┌─ Source document

Okay here’s a more sentimental post
I think the first time I watched Steven Universe was a little bit into its first season, just before Lapis debuted. I remember seeing Garnet and thought how cool her design looked. And then I looked at the other designs of the other characters like Pearl and Amethyst and I was like “I have to check this out”. I remember telling people about it and I got my friends hooked on it too, especially when the Gem plots started to kick in. The more I watched, the more I got sucked into its world and lore. And then, with my friends in one of their old houses, I created Fire Agate. And for Gemsona Week in 2015 she debuted. The rest is history.
I started drawing more gemsonas and participating in monthly events and challenges. In 2016, I saw people were making ask blogs for their gems and in September of that year I started mine. Fire was a different character then, when she was involved with other characters my friends created. I started working on gem fusions and all of that fun stuff. My audience, which I was trying to create for over a decade, started to grow. I made new friends and I got closer with others as we watched more SU episodes and developed our characters together.
Then 2017 came and it was the darkest and hardest year of my life. I cut ties with a now ex-friend who was extremely toxic to me for over five years. It was incredibly hard as I still cared for them, but I knew I couldn’t be around them anymore. That their influence was harming my mental health. I thought things would get better from there. There was a lot of stuff I was looking forward to and I saw that my designs and fusions were getting popular. I was excited to see what the future hold. And then... my mom died. My life changed in a way I never expected. I was lost for a long time. I had amazing friends and supporting family there with me through it all and I can’t thank them enough. But Steven Universe also helped me through that time. Even with the dreaded “filler episodes” that people hated so much, I found catharsis in it. It’s cheery, positive, but sometimes intense episodes took my mind off of what happened. Not to mention all of the gemsonas I created.

└─

## Exercise 1:
Which characters from Steven Universe does the post name, excluding the writer's own creations?
## Exercise 2:
According to the post, when did the writer start an ask blog?

┌─ Source data

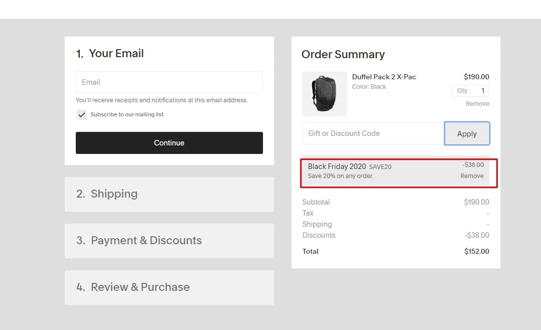Click the "Color: Black" product detail text
This screenshot has height=330, width=541.
(x=369, y=87)
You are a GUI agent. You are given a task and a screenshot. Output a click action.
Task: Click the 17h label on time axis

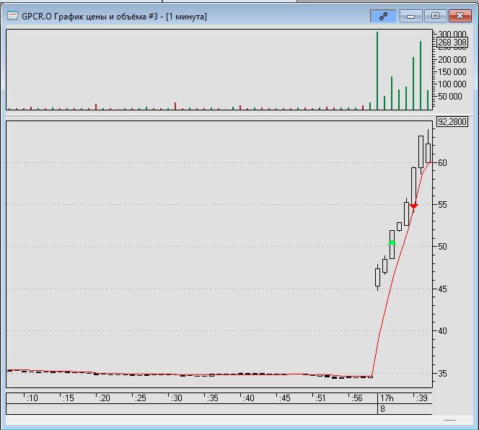(x=386, y=398)
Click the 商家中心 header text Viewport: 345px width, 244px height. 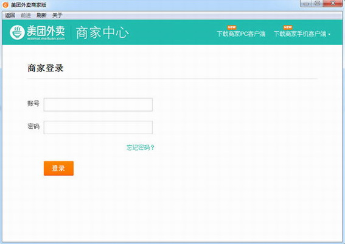pos(102,33)
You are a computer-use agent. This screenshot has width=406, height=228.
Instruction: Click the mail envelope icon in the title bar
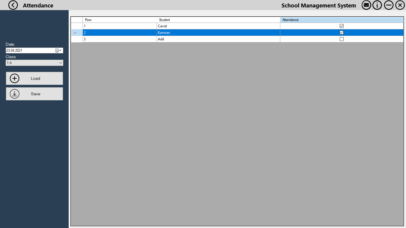point(366,5)
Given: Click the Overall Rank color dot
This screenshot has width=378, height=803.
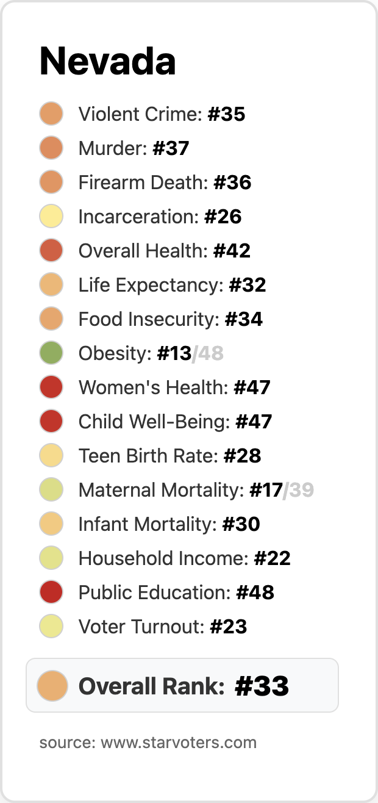Looking at the screenshot, I should 51,686.
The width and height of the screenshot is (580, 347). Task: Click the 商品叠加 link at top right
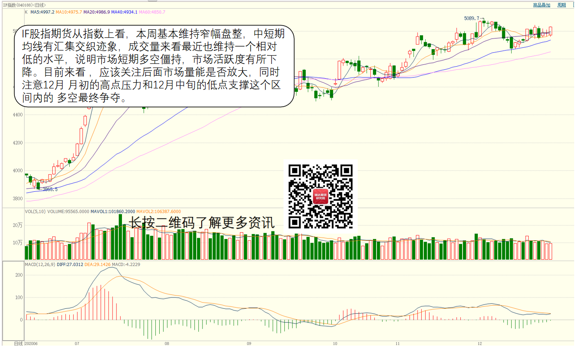pyautogui.click(x=541, y=5)
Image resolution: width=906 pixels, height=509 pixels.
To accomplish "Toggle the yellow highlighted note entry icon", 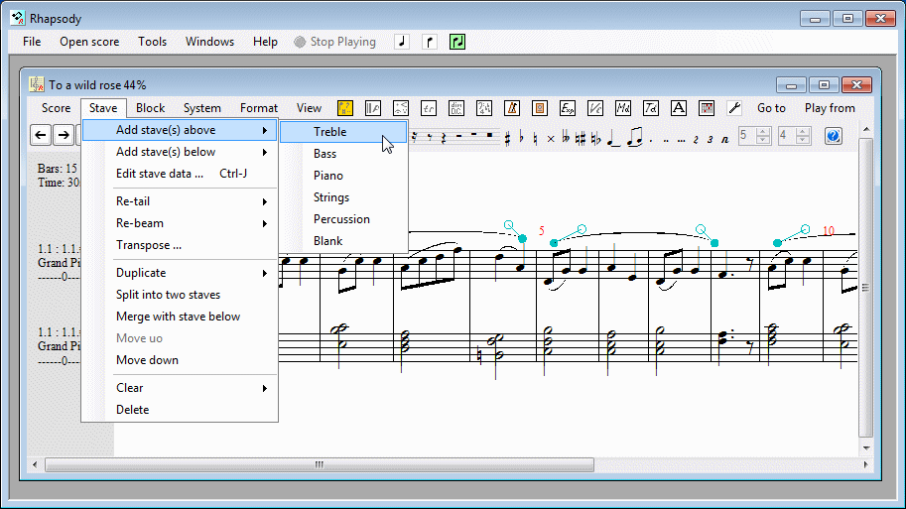I will 345,108.
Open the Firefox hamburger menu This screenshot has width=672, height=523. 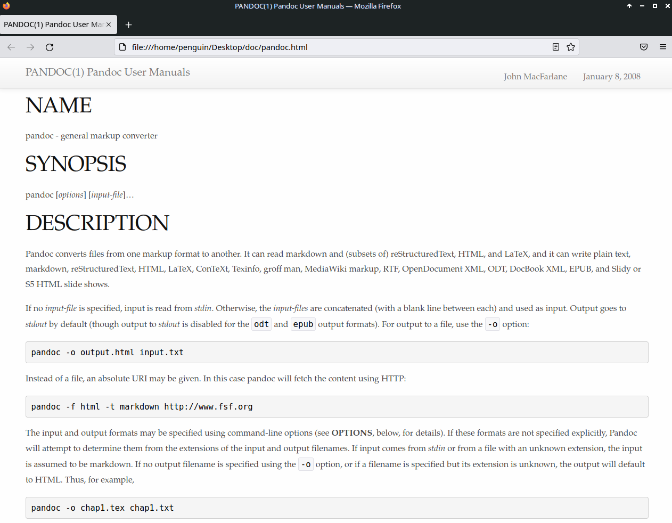click(x=663, y=47)
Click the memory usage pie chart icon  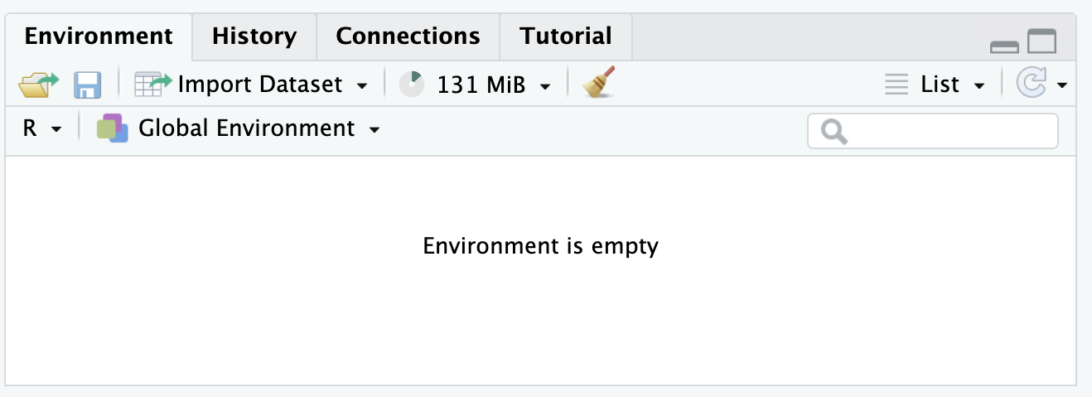[x=411, y=85]
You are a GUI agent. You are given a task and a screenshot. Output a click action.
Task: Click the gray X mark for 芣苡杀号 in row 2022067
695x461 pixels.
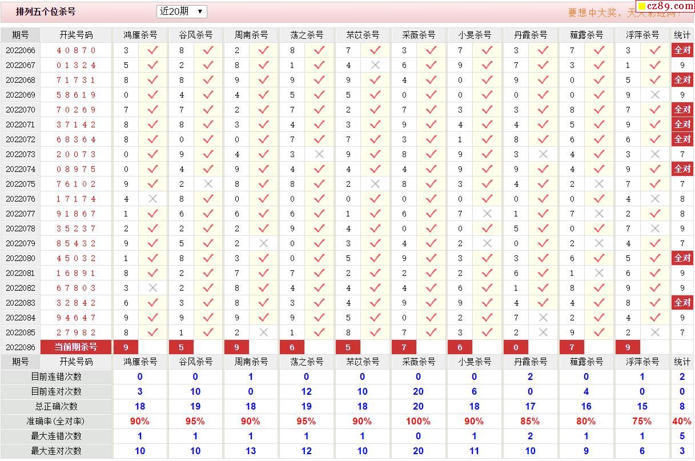coord(375,65)
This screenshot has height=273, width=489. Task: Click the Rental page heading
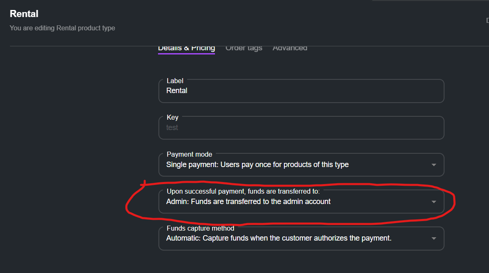pos(24,14)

└─

## Expected output 1:
Lapis, Garnet, Pearl, Amethyst

## Expected output 2:
September 2016